**Assignment**.
How many lines in the material below contain the word "Password"? Write only the number.

**Exercise data**.
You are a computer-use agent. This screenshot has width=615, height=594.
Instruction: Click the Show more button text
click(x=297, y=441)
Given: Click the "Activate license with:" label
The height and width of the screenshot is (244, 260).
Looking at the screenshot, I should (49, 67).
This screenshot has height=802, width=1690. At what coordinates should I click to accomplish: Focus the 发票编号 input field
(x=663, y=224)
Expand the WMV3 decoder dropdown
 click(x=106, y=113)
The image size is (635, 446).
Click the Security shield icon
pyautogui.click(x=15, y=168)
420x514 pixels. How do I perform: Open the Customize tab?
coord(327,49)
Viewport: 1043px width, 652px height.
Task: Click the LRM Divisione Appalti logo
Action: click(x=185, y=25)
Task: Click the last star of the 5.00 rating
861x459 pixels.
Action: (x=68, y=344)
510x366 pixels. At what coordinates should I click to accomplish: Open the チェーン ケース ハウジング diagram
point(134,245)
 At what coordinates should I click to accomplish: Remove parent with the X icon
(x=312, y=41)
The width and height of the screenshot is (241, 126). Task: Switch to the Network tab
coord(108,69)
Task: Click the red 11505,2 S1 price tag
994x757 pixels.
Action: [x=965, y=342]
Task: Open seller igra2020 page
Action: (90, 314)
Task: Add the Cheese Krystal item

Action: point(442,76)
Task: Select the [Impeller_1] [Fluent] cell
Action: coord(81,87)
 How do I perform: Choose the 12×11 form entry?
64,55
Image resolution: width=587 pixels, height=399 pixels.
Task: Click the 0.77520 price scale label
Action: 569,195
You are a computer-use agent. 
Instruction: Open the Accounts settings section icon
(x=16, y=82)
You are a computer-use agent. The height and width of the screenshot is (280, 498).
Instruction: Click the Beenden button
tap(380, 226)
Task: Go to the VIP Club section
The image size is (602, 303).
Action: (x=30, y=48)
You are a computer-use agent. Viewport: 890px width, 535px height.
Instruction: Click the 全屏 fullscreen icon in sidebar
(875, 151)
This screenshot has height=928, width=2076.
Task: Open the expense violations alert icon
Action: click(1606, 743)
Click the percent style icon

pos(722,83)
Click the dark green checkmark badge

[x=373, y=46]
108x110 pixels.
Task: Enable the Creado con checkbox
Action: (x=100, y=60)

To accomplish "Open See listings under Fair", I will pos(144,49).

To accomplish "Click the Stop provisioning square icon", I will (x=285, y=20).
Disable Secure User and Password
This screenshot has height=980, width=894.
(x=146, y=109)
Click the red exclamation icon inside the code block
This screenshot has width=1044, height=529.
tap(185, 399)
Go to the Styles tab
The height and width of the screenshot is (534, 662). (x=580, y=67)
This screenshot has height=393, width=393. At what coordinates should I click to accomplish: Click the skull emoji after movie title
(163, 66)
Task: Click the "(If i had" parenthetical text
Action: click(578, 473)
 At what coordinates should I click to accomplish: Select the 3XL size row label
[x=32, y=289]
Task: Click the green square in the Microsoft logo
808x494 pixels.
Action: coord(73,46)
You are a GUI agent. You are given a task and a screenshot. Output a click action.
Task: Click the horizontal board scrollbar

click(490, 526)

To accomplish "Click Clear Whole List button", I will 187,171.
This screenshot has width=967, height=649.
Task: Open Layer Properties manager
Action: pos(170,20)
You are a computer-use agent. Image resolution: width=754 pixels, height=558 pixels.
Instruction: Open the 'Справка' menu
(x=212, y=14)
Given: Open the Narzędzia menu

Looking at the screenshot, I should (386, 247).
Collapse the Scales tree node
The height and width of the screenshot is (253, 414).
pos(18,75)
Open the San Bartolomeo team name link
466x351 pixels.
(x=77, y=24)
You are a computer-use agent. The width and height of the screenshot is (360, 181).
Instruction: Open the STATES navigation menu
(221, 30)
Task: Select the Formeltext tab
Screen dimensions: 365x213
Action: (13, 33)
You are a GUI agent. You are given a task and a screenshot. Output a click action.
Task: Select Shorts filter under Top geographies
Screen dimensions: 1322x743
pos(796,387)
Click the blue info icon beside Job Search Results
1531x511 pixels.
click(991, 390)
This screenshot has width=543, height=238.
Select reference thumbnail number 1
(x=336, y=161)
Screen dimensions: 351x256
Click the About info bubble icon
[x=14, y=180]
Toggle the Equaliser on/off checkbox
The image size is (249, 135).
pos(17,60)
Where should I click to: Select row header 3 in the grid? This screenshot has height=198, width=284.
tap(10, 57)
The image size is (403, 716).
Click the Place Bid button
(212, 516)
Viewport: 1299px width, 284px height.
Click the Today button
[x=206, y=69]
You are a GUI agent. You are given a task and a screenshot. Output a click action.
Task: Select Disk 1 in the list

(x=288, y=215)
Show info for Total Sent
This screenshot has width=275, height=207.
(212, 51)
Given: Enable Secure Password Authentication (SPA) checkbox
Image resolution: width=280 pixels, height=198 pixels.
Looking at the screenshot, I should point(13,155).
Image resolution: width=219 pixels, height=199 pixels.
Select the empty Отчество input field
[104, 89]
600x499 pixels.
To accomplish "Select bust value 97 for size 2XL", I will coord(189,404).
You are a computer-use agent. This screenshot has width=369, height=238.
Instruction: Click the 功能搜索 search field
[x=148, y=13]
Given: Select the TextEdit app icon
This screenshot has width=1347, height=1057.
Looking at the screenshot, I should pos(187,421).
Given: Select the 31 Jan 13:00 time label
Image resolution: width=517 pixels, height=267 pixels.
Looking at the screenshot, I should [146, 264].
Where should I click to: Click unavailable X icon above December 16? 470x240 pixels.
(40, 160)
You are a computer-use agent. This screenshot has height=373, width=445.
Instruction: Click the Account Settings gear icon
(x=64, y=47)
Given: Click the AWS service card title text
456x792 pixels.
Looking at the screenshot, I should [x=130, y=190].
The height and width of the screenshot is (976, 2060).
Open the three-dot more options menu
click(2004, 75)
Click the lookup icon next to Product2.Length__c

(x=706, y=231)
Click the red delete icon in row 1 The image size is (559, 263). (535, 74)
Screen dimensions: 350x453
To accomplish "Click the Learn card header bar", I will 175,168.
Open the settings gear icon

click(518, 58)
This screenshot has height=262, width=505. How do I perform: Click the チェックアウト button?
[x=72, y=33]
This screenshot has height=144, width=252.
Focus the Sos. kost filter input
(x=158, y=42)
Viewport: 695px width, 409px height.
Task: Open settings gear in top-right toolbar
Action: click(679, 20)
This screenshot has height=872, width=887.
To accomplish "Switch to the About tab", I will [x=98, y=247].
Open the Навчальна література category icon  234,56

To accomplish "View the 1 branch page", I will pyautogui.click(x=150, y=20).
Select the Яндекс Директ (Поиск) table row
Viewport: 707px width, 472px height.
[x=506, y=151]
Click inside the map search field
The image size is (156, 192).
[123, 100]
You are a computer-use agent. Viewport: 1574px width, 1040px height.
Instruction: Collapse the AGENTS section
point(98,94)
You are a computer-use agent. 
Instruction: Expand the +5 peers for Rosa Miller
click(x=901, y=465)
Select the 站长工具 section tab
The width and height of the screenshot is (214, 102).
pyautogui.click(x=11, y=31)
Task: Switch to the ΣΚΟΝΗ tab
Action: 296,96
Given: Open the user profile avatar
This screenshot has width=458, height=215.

**Response to this task**.
2